Tuesday, 20 August 2024

Bills

National Disability Insurance Scheme Amendment (Getting the NDIS Back on Track No. 1) Bill 2024; In Committee

6:31 pm

Photo of Hollie HughesHollie Hughes (NSW, Liberal Party, Shadow Assistant Minister for Mental Health and Suicide Prevention) Share this | Hansard source

I am sorry, but I am less clear than I was before. That Minister Shorten has referred to the NDIS as 'the only lifeboat in the ocean' is indicative of the fact that a whole lot of kids are going onto this scheme who should not be on the scheme. In fact, we know that we have around 11 per cent of boys aged between five and seven currently receiving NDIS plans. There is no way on God's green earth that 11 per cent of five- to seven-year-old boys in this country have a permanent and lifelong disability. If that were the case, we would be in for a world of pain in the next 20 or 30 years, if 11 per cent of boys currently aged from five to seven have significant, permanent, lifelong impairments. That is impossible to be the case. There is no way, under this legislation—and from Minister Shorten's own words around the importance of foundational supports, around the importance of bringing the states and territories back to the table. People who do not have significant impairments, who do not have permanent and lifelong disability, are not on the scheme.

For that to be the case, there has to be some concept of who the next lifeboat, the second lifeboat in the ocean, is for. We have the NDIS as the only lifeboat in the ocean at the moment, according to Minister Shorten. So who is going from this lifeboat into the foundational support lifeboat? Who is going into the other lifeboat? What are the disabilities or conditions? What are the temporary impairments? We know they will not be lifelong and permanent disability. And I'm not having a go at you here. There are too many people on it. There is no way that 11 per cent of five- to seven-year-old boys have a disability. It is not possible.

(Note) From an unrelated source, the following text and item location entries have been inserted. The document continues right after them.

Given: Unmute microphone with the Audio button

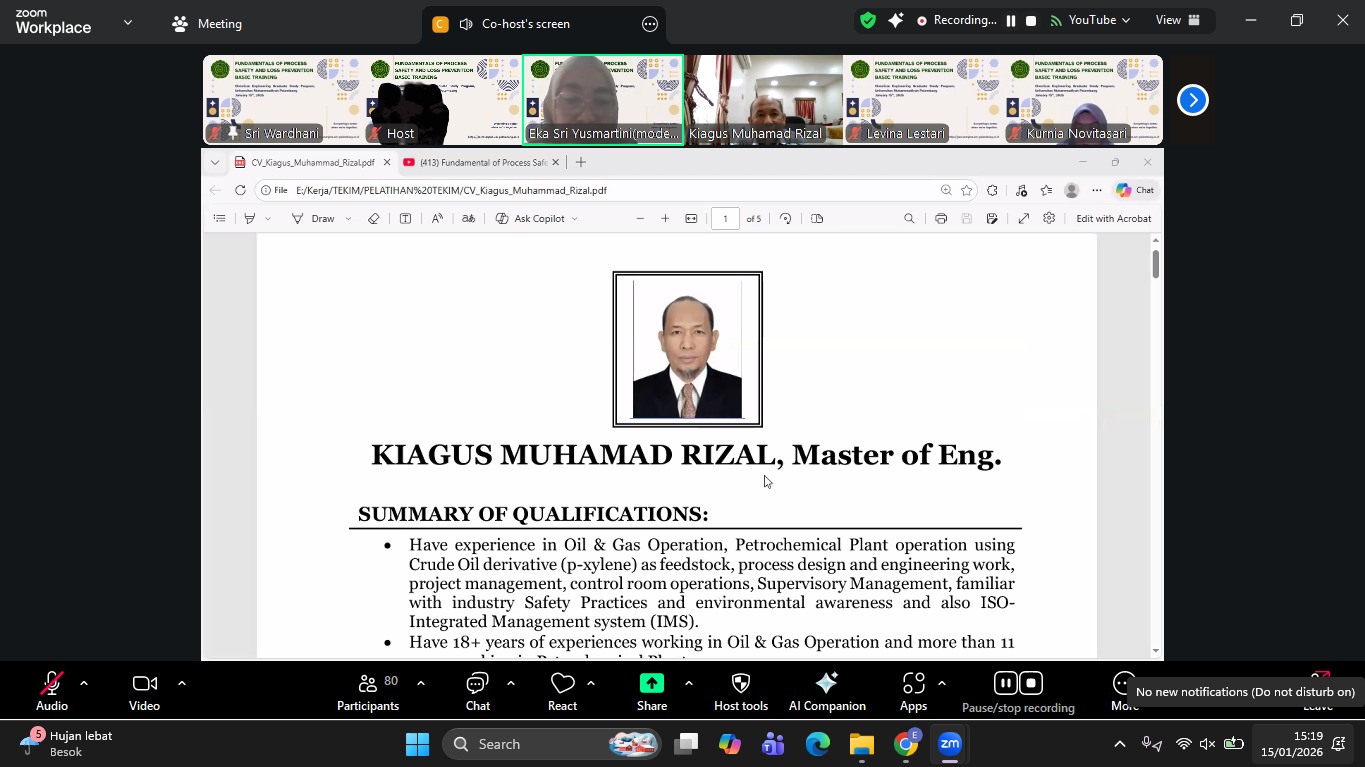Looking at the screenshot, I should click(52, 691).
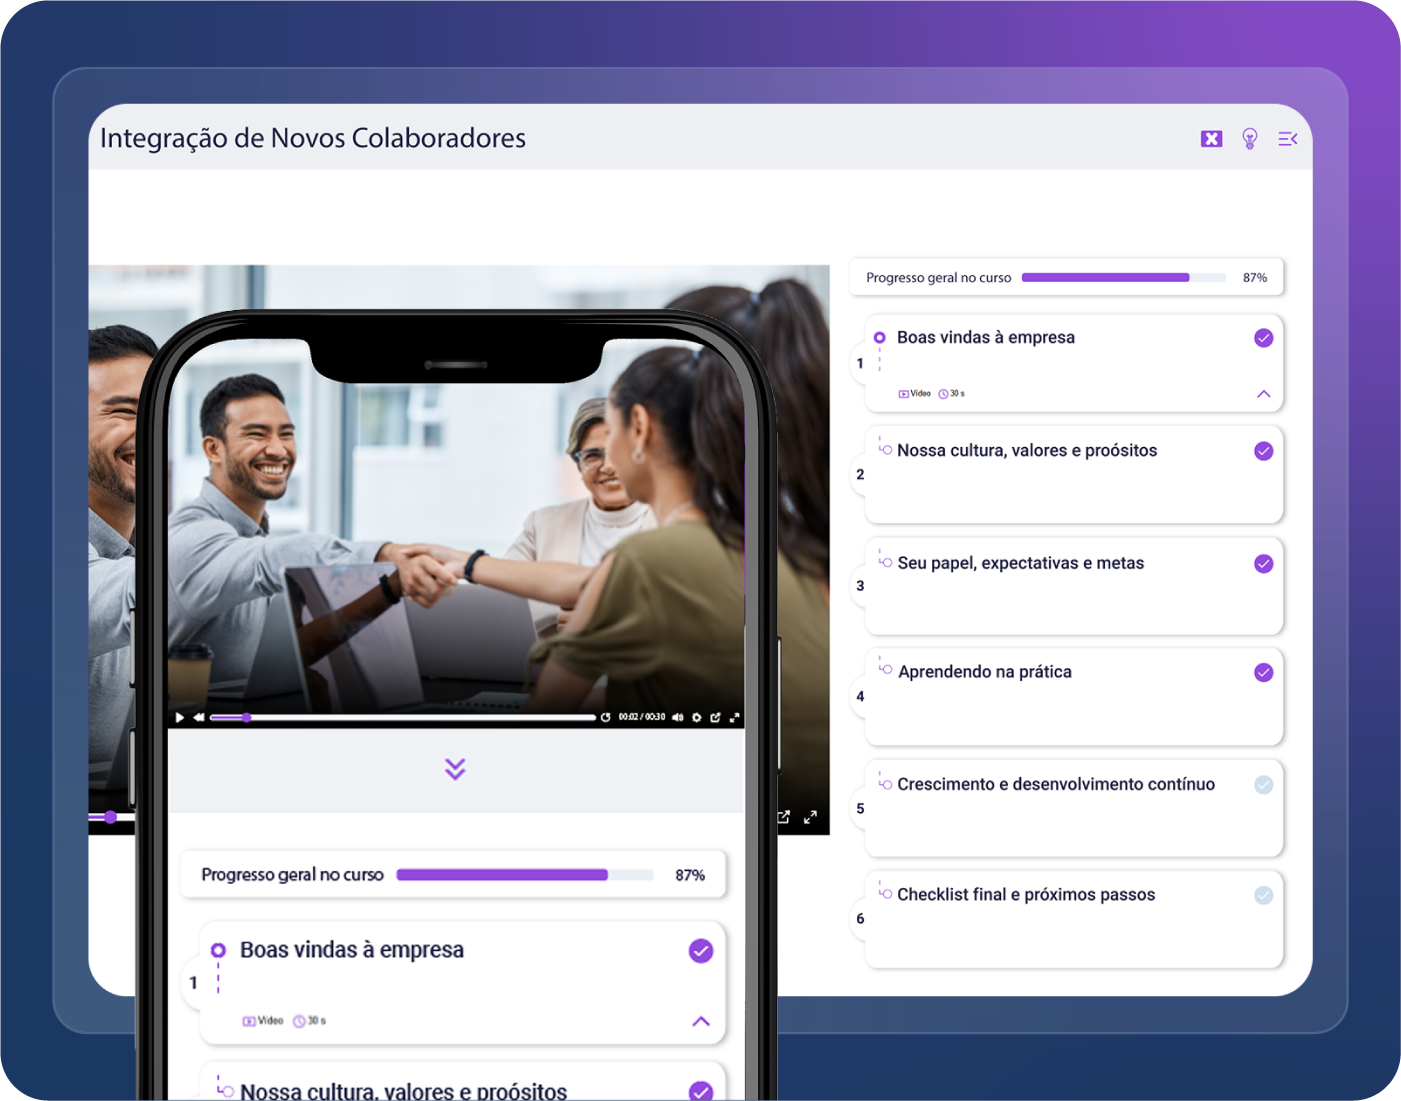Expand content with the double chevron down
1401x1101 pixels.
pos(455,769)
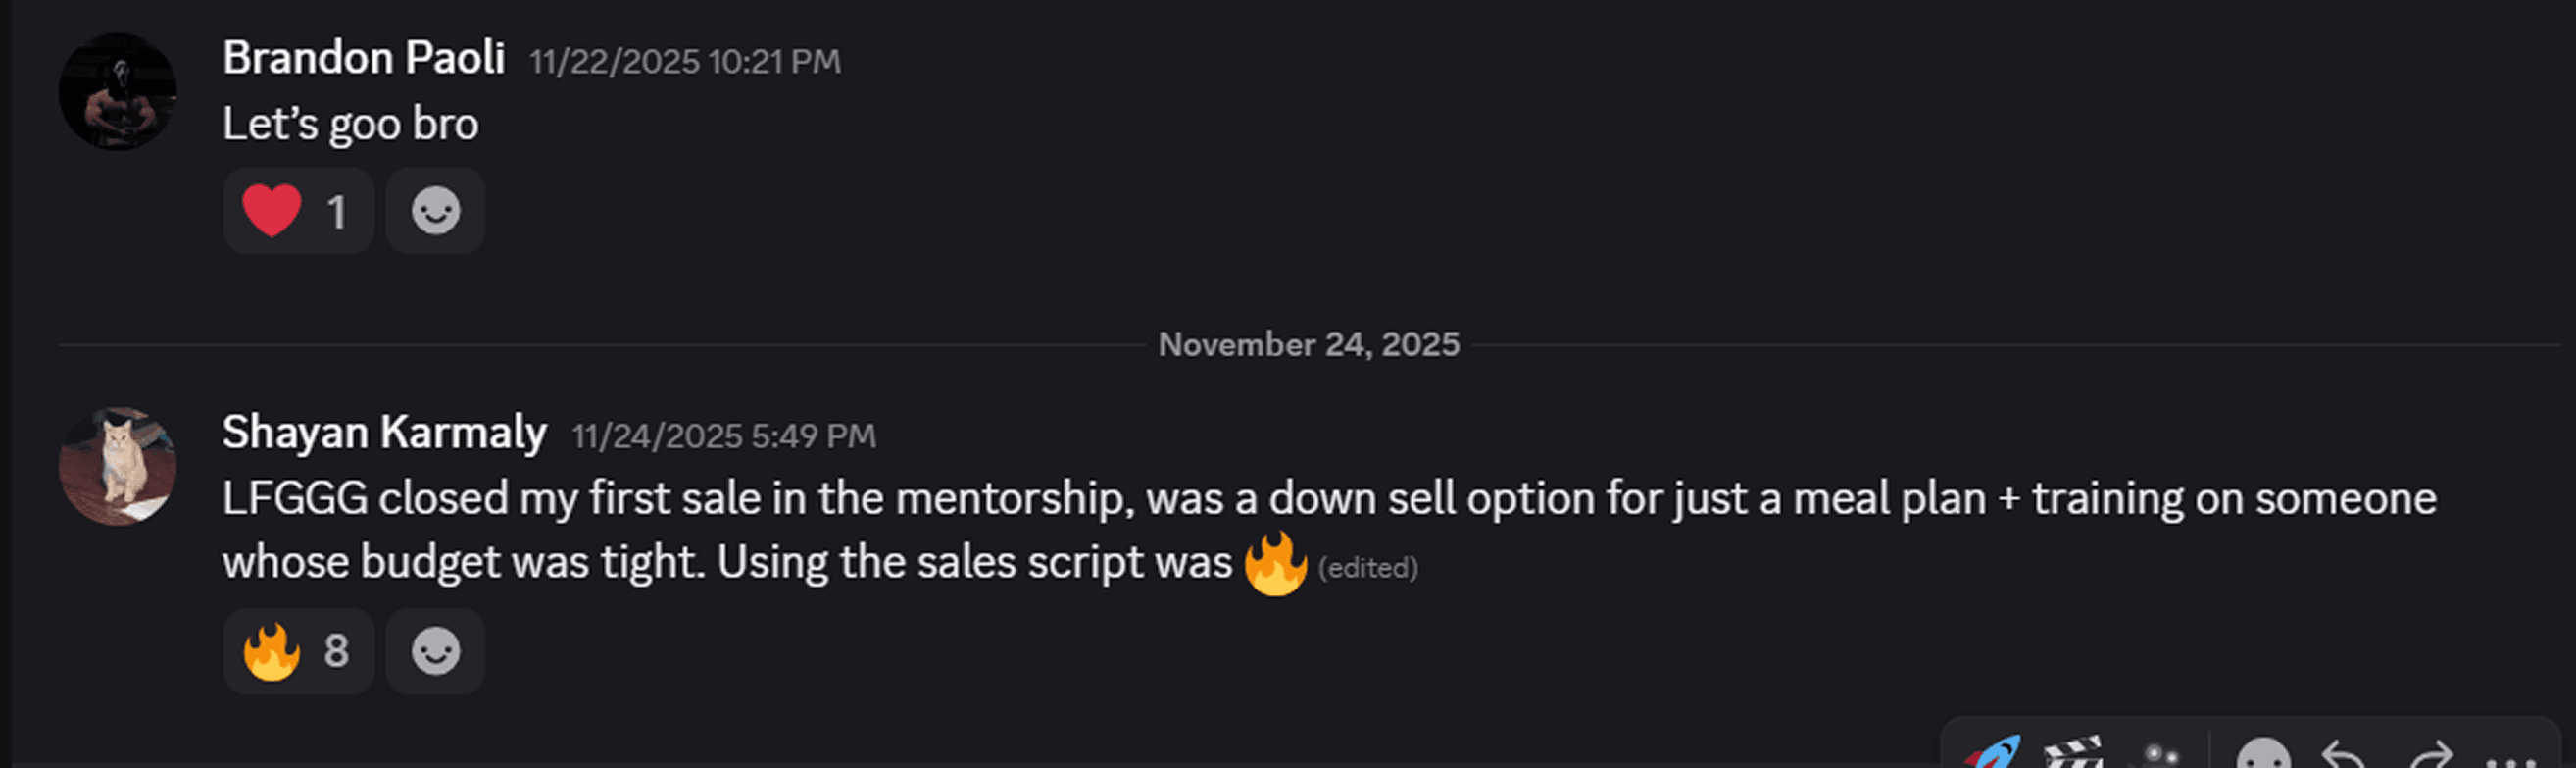Toggle the heart reaction on Brandon's message
This screenshot has width=2576, height=768.
[x=297, y=211]
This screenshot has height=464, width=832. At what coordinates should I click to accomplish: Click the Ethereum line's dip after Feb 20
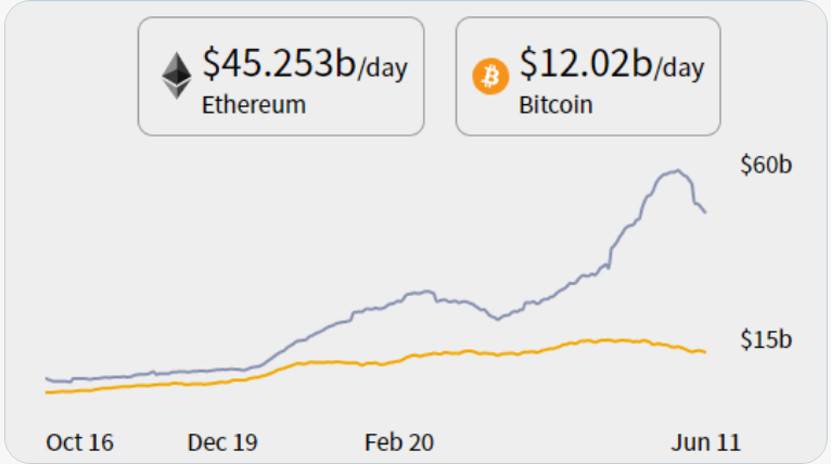(497, 319)
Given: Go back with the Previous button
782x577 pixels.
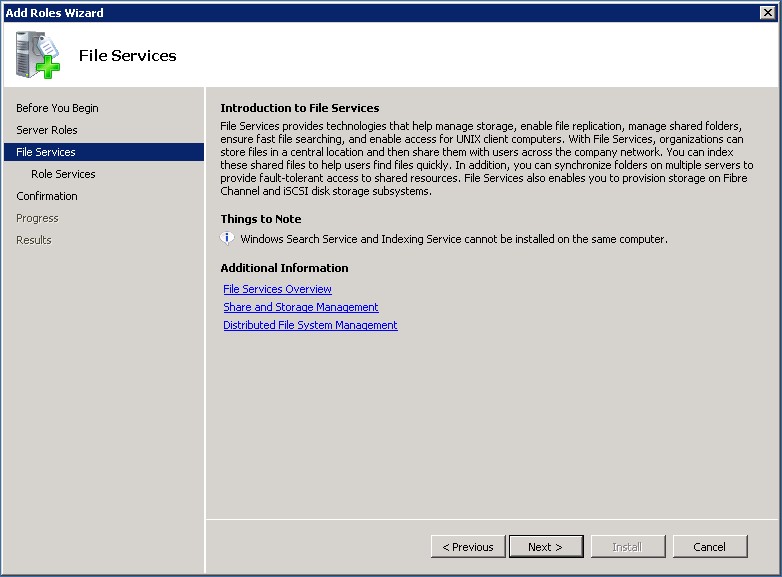Looking at the screenshot, I should (467, 547).
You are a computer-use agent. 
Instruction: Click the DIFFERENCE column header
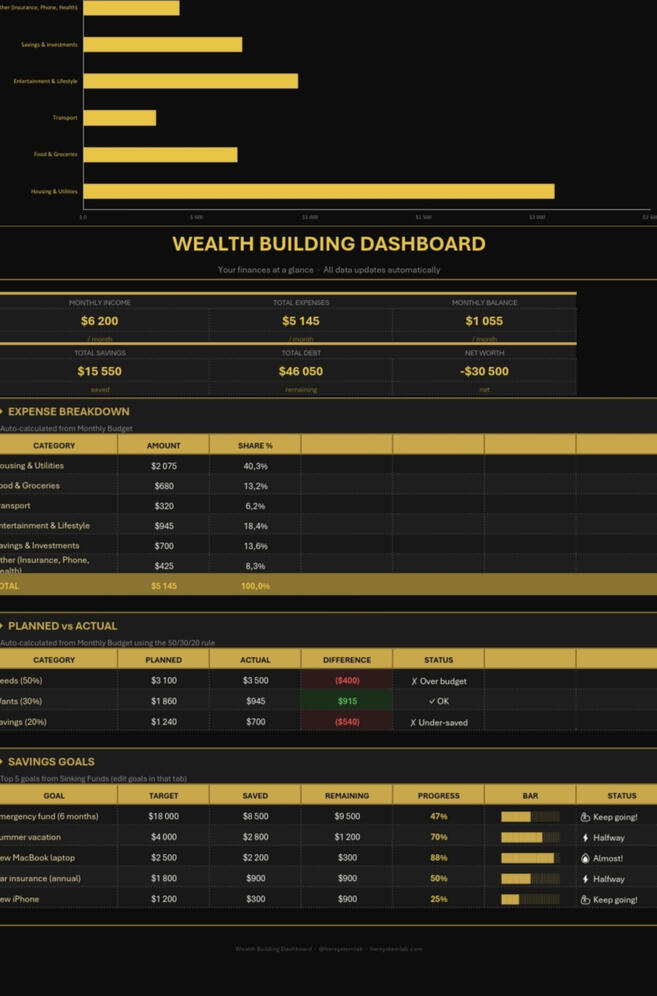(347, 660)
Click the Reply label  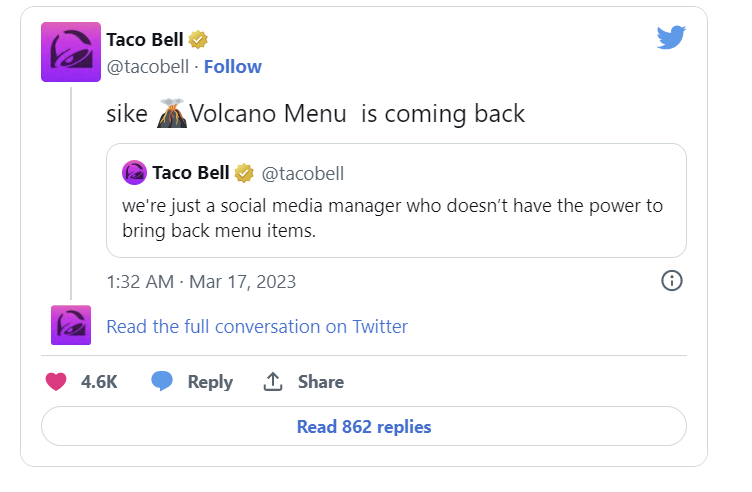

But I think the Australian people deserve to know, and parents in this country—parents of that 11 per cent of five- to seven-year-old boys—have a right to know which one of the conditions that their children have stays on the NDIS lifeboat or moves over to the foundational support lifeboat. I am less clear. I don't think the intent of this bill is for the scheme to grow in numbers, because there is no way you are capping growth if that is the case. So I think that—whoever is saying that—it is a myth, or it is certainly misleading. There is no way that we want to keep this level, this volume, of children being pushed through to the NDIS. I think it is just fair—it is not attacking; it is not having a go—because this is the reform we're talking about. If we're doing reform, we've got to put our big boy pants on and have some tough discussions.

If your child has a global developmental delay, some fine motor skill issues or even some gross motor skill issues, a sensory processing disorder or oppositional defiant disorder—there are a lot of disorders going around these days. To have made the modelling, the figures and the assessments for how much this is going to save—and I'm sure Senator Reynolds will take us through some of those numbers. If these saves are going to be made and the growth is going to be capped, which of these disorders or conditions are going to move from the NDIS lifeboat to the foundational supports lifeboat?